/ 14 June 2021

Black learners can no longer be subjected to the colonial and apartheid mentality

Rakudubane School 4958 Dv
Although the teacher shortage is a global issue, the UN said sub-Saharan Africa has been affected the most, where an estimated 15 million new teachers are needed by 2030. File photo

The South African education system has, since the 19th century, been predicated on an exclusionary logic. I base this claim on the differentiation that was introduced by James Stuart at Lovedale College in 1870, where he put black students to wagon-making, agriculture and book-binding. Under William Govan, this did not exist because he believed that a black person was capable of reason and sophisticated thought. 

Such a differentiation was introduced as a way of subjecting black people to the colonial mentality of British Empire and its hopes of expansion on the southern tip of the African continent. In Explicating Abjection, one of the observations that make, using analysis that takes as its point of departure Jean-Paul Sartre’s treatise on Being and Nothingness, suggests that this logic is rooted in the desire to abject the black person – jettisoning them from the schema of humanity. 

In White Writing: On the Culture of Letters in South Africa, JM Coetzee demonstrates how this logic can be traced back to the voyeurism of European coloniality, wherein a black person was reduced to animal status, a move that supported the claim that the only person capable of reason was the European. 

With this context in mind, I come to this reflection with most of my thinking inspired by the hope of education decolonisation in the country. Moreover, I write this article spurred on by the action of parents and learners at Cornwall Hill College. I was disappointed by the issues raised because they point to a system riddled with prejudicial thinking that has its roots in the racist logics of our past.

The distinction made by Stuart at Lovedale College 151 years ago continues to haunt the institutional culture(s) of our education system.

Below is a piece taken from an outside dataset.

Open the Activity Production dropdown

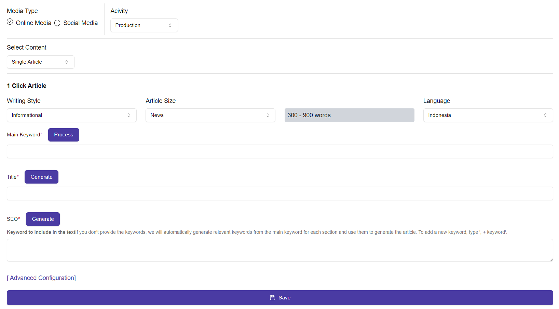[144, 25]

In his chapter in Decolonisation in Universities, Professor Jonathan Jansen makes the case of the knowledge regimes that define South African reality; knowledge regimes that continue to have bearing on curriculum, institutional culture and the place of those who continue to be the footstool of their oppressors. Recently, the effect of this historical reality was no more pronounced than in the case of Cornwall Hill College as detailed by the learners.

This experience is not only confined to Cornwall Hill College, but seems to be a recurrent reality that sees annual iterations of the painful experiences of black learners.The case of Cornwall Hill College suggests that even institutions established in the post-apartheid era continue to espouse such cultures, ideas and prejudicial views. It is an undeniable fact that our schools continue to be staffed by educators trained in a system that was deeply racist, oppressive and held prejudicial views about the majority of the people of our country. 

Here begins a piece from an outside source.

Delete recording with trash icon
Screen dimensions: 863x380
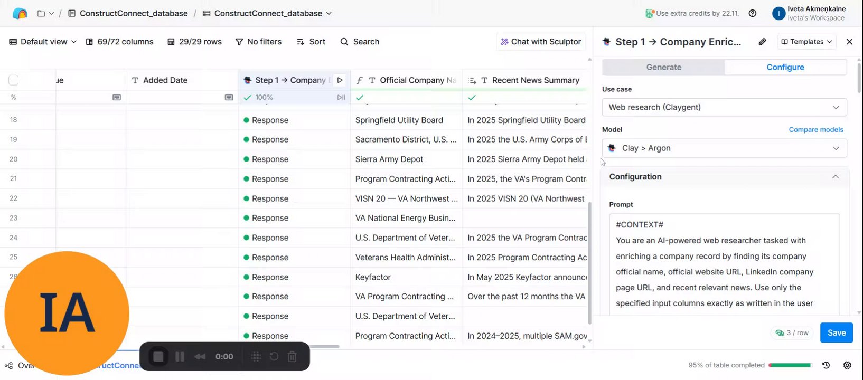[292, 357]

In her recent and timely contribution entitled Funda-mentalities: Twists and Turns in South African Philosophy (of Education), Ulrike Kistner, professor emeritus of philosophy at the University of Pretoria, demonstrates how fundamentele pedagogiek, which gave rise to Bantu education, continues to define the education system of democratic South Africa. In view of this reality, one that traumatises our learners in places where they ought to grow, cultivate their curiosities and explore knowledge acquisition for the purpose of advancing society, I follow activist Zulaikha Patel’s thinking when she says there needs to be a Schools Charter that ensures we protect and nurture the future leaders of our society.

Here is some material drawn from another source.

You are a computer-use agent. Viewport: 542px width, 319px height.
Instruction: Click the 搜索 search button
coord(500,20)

Teacher training programmes in our universities need to think critically about the kind of teachers produced and entrusted with the lives of our future leaders. Our curriculum in teacher-training institutions needs to cultivate a social consciousness such that the tragedy of a system that abjects black learners is transformed. More importantly, society needs to appreciate the historical reality that defines our education system, which means prioritising considerations of how we teach our teachers and why they teach. This is to say we ought to, in line with the Freirean conception of the Pedagogy of the Oppressed, re-centre the function of the philosophy of education in our teacher-training programmes.